Brief: Copy out the part of the material that opens with the line containing "マーケ最前線 (42, 2241)" and closes with the line containing "NIPPON MARKETERS (91, 34)", keeping every line's text and shifting each coordinate pair by adding 96 to both of its numbers.

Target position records
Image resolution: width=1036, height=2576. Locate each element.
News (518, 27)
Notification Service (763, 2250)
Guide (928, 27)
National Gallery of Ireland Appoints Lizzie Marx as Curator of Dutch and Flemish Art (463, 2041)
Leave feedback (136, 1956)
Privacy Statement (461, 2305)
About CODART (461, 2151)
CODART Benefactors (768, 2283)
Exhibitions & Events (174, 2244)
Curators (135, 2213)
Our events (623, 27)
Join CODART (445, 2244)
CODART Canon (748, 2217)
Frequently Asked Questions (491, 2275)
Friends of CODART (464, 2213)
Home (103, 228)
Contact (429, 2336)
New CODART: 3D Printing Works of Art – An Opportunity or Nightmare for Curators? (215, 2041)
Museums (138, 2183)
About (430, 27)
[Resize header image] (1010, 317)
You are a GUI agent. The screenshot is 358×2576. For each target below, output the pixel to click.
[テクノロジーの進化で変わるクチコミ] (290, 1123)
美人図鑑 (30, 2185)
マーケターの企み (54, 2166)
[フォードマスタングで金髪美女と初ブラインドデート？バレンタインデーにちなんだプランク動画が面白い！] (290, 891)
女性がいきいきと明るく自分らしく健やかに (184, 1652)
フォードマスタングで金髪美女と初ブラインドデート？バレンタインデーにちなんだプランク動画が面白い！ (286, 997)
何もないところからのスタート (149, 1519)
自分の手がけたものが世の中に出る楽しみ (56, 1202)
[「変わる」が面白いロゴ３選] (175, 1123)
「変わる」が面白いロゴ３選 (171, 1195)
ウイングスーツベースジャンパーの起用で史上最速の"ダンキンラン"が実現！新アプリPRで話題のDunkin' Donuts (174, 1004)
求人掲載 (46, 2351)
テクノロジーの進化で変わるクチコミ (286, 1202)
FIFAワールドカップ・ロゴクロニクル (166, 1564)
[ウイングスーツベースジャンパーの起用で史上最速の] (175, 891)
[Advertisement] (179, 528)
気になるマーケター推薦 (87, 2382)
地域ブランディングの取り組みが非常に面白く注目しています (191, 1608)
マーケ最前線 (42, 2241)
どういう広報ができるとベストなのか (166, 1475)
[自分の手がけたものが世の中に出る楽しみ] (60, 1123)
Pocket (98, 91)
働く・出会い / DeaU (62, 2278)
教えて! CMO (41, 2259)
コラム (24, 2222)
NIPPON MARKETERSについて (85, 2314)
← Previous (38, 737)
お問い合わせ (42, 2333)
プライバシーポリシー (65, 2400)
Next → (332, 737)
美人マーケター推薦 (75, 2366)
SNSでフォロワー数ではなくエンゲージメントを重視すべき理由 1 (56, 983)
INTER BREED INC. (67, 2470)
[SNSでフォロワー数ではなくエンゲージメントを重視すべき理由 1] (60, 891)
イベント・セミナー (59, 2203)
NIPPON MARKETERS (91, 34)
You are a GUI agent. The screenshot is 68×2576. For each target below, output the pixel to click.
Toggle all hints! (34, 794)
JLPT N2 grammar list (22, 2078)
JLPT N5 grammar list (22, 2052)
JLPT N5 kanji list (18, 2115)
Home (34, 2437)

Reply to the task:
マーケ最前線 (138, 2337)
どういう広報ができるとベストなのか (262, 1571)
[自分の手がけたものが世の中に出る楽しみ] (156, 1219)
Pocket (194, 187)
働く・出会い / DeaU (158, 2374)
教えて! CMO (137, 2355)
コラム (120, 2318)
NIPPON MARKETERSについて (181, 2410)
← Previous (134, 833)
お問い合わせ (138, 2429)
プライバシーポリシー (161, 2496)
Next → (428, 833)
美人マーケター推薦 (171, 2462)
SNSでフォロワー数ではなくエンゲージメントを重視すべき理由 1 (152, 1079)
INTER BREED INC. (163, 2566)
[SNSでフォロワー数ではなくエンゲージメントを重視すべき理由 1] (156, 987)
イベント・セミナー (155, 2299)
NIPPON MARKETERS (187, 130)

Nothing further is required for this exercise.